2025 · DOI: 10.1177/0308518x251369704
Environment and Planning · 0 Citations

TLDR

It is argued that national strategies for AI and cloud dominance depend on the reorganization of land, energy and regulatory systems to sustain large-scale computation, producing new forms of territorial governance and socio-environmental inequality.

Abstract

As computing power becomes central to geopolitical rivalry, cloud infrastructure is increasingly framed as critical to national security, economic resilience and technological sovereignty. Current debates often focus on global competition – especially between the U.S. and China – highlighting strategic investments, export controls and infrastructure diplomacy abroad.

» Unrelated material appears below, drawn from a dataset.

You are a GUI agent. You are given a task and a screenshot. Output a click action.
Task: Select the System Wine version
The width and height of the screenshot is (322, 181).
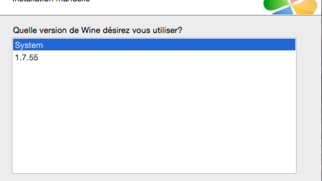click(x=154, y=45)
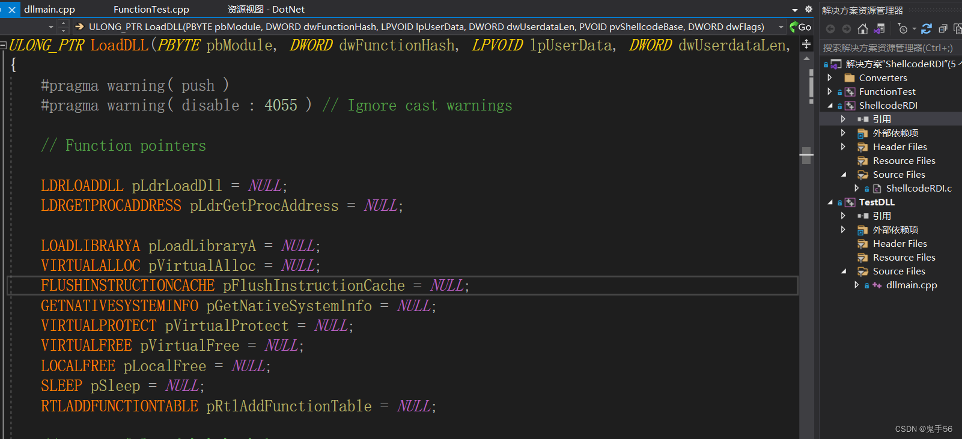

Yet far less attention has been paid to the domestic territorial transformations that make such geopolitical projection possible. This paper argues that national strategies for AI and cloud dominance depend on the reorganization of land, energy and regulatory systems to sustain large-scale computation. Using a geopolitical ecology framework, we examine how the U.S. and China build

national computing power

as a strategic economic and military resource. In the U.S., cloud firms operate as state-aligned actors, drawing on fragmented regulatory authority, public subsidies and national security discourse to expand into rural and peri-urban regions. China pursues a more centralized strategy through its East Data, West Computing initiative, redistributing infrastructure to inland provinces under state-led development goals. Through comparative regional analysis, we show how domestic infrastructural expansion underpins geopolitical rivalry, producing new forms of territorial governance and socio-environmental inequality. Far from immaterial, the cloud is grounded in enclosure, extraction and the spatial foundations of techno-industrial power.